What are they?
Flame retardants are a group of chemicals that are added to a variety of different products to help them meet flammability standards. These standards were set back in the 70s, and we have learned a lot since then about flammability, chemicals, and even the health hazards of cigarette smoking (which used to be a large cause of indoor fires).
What can they do to me?
Scientists, researchers, doctors, health professionals, and even firefighters don't like flame retardants because of how difficult they are to break down and how long they stay in our bodies. As flame retardants accumulate in our bodies, they can cause problems like cancers, decreased fertility in both men and women, impacts on the immune system, disruption to the regulation and creation of hormones, and lower IQ and hyperactivity in kids. (1)
Where is this stuff?
These chemicals are in all sorts of products. They are in furniture with foam padding like couches and chairs, car seats, baby mattresses, airplanes, foam blocks at gyms, construction materials like wires and insulation, and even electronics. Basically anything near people that might catch fire easily or get very warm and overheat.

[Items listed in a dataset]

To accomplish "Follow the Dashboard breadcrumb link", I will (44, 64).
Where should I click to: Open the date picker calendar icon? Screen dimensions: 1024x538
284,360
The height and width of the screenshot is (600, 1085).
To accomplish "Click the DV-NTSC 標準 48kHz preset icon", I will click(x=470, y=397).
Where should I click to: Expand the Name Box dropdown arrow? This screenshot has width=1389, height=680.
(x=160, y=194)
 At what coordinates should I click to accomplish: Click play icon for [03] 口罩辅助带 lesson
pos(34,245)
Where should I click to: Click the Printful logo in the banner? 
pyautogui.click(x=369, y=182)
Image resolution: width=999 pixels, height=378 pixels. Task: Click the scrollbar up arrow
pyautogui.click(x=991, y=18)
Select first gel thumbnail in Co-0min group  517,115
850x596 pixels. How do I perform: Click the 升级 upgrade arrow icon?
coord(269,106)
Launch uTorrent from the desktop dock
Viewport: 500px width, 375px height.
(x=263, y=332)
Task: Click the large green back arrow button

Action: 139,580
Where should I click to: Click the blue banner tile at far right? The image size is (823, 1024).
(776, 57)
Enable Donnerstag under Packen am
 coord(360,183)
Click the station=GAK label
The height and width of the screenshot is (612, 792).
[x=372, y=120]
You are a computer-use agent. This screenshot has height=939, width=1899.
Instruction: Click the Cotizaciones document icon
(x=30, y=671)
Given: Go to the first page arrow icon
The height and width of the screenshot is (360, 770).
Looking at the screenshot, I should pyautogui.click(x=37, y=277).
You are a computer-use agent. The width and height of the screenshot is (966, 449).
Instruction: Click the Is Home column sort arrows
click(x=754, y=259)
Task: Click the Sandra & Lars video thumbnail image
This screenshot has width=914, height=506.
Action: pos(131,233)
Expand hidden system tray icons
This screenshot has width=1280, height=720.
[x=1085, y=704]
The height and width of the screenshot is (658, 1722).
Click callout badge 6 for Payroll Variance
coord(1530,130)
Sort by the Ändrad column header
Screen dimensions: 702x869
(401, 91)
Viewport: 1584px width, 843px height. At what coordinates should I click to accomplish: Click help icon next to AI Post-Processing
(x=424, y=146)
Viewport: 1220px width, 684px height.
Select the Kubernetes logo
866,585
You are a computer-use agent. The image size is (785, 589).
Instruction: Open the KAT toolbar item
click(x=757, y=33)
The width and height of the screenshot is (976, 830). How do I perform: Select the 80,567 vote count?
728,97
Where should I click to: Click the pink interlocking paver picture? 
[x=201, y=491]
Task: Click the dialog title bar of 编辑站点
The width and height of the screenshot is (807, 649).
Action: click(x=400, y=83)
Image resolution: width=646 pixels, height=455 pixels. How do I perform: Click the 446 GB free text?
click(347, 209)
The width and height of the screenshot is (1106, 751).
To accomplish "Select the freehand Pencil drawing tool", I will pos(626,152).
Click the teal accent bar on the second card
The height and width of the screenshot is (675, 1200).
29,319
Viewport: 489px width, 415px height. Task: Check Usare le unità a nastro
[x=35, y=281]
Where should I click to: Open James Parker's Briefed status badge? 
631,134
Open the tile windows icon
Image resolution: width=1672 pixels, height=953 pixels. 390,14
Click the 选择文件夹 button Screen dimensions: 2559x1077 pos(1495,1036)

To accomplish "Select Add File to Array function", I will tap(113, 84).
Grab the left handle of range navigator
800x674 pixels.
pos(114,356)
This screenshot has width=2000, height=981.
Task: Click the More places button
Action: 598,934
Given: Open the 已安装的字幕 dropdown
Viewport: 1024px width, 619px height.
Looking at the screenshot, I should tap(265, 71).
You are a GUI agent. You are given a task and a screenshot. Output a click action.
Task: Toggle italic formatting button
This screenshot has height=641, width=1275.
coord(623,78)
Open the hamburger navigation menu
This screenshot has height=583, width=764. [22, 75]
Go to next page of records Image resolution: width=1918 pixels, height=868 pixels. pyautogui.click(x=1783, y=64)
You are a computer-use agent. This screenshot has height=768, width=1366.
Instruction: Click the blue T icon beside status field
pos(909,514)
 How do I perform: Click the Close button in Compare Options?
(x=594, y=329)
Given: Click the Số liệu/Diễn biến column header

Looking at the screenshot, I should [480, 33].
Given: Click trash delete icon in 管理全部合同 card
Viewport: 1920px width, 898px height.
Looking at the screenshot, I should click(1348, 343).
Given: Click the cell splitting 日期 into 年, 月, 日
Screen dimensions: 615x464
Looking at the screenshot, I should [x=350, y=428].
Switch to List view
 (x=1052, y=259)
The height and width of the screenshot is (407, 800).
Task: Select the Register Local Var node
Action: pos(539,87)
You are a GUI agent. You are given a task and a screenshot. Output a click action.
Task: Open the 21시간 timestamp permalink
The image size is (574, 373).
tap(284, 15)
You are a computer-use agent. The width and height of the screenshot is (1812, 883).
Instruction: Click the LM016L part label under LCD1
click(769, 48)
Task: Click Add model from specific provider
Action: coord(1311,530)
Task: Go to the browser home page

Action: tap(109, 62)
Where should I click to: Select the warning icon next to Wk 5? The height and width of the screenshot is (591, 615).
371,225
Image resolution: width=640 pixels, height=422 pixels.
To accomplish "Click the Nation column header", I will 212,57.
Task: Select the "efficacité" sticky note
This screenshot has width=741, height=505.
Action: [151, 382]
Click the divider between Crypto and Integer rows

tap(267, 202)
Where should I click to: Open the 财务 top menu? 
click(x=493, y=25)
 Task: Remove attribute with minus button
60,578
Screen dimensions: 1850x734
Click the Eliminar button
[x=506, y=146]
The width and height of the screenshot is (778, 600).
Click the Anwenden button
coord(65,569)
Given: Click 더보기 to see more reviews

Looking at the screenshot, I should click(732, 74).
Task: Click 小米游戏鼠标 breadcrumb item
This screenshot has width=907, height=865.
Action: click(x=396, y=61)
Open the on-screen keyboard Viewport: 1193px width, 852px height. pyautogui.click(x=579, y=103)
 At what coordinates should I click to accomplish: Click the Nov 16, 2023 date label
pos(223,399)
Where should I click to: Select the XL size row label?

• [What you need to do]
A – According to the flame retardants text, when were the flammability standards set?
B – Quote the flame retardants text from "Where is this" to "warm and overheat.".
C – Extend the text on flame retardants, starting after its last sentence.

• [Expected responses]
A – They were set back in the 70s.

B –
Where is this stuff?
These chemicals are in all sorts of products. They are in furniture with foam padding like couches and chairs, car seats, baby mattresses, airplanes, foam blocks at gyms, construction materials like wires and insulation, and even electronics. Basically anything near people that might catch fire easily or get very warm and overheat.

C –
Another common place people often don't realize they are exposed to flame retardants is in the dust that just naturally happens… because life. Flame retardants are one of the biggest culprits of ending up in dust because of how they are added to products. They tend to be sprayed on or added at the end, as opposed to actually being built into or stuck on the product, meaning they easily escape from the products.
How can I stay safe?
Depending on the product, there are different ways to limit your exposure to flame retardants. When it comes to furniture, look for options, especially couches, that are flame retardant free. Furniture or kids products that are filled with wool or polyester instead of foam can often meet updated standards without needing to add flame retardants at all.
In your home, another good habit is to clean with a wet microfiber cloth and vacuum regularly, with a HEPA filter vacuum if you can. Both microfiber cloths and vacuums are very good at actually collecting dust, removing it from the air and your home, and keeping it from just circulating and landing somewhere else in your home as you clean.
Washing your hands regularly, especially before you eat, is another great way to remove and limit your unintended contact with flame retardant chemicals.
1) National Institute of Environmental Health Sciences. Flame retardants. National Institutes of Health. 2016. Viewed August 12, 2016.